12/120,363, filed on May 14, 2008, and entitled "Adjustable Bed
With Sliding Subframe for Torso Section," and U.S. patent
application Ser. No. 12/176,338, filed on Jul. 19, 2008 and
entitled "Side Guard for Bed," both of which are herein
incorporated by reference. Accordingly, the present invention is
not limited to the specific embodiments illustrated herein, but is
limited only by the following claims.
This invention also relates to, and this application incorporates
herein by reference, the following disclosures filed as part of the
Patent and Trademark Office's Document Disclosure Program: the
disclosure by Eduardo R. Benzo and Rodolfo W. Ferraresi entitled
Levita-Bed System, received by the Patent and Trademark Office
("PTO") on Dec. 27, 2005, and assigned document number 592241; the
disclosure by Eduardo R. Benzo, Rodolfo W. Ferraresi, and Mario C.
Eleonori entitled Dynamic Multipositional Hospital Bed, received by
the PTO on Feb. 27, 2006, and assigned document number 596795; the
disclosure by Eduardo R. Benzo, Rodolfo W. Ferraresi, and Mario C.

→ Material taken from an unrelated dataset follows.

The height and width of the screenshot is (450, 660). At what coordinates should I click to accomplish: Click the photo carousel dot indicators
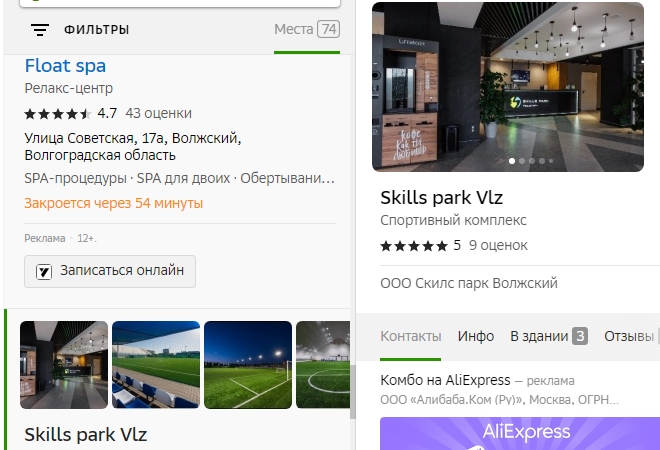[x=528, y=160]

Eleonori entitled Dynamic Multipositional Hospital Bed, received by
the PTO on Jul. 19, 2006, and assigned document number 603707; the
disclosure by Eduardo R. Benzo, Rodolfo W. Ferraresi, and Mario C.
Eleonori entitled Use and Control Methods for Multipositional Beds,
received by the PTO on Dec. 13, 2006, and assigned document number
610034; and the disclosure by Eduardo R. Benzo, Rodolfo W.
Ferraresi, and Mario C. Eleonori entitled System for Virtual
Communication between Patient and the Rest, received by the PTO on
Dec. 13, 2006, and assigned document number 610042.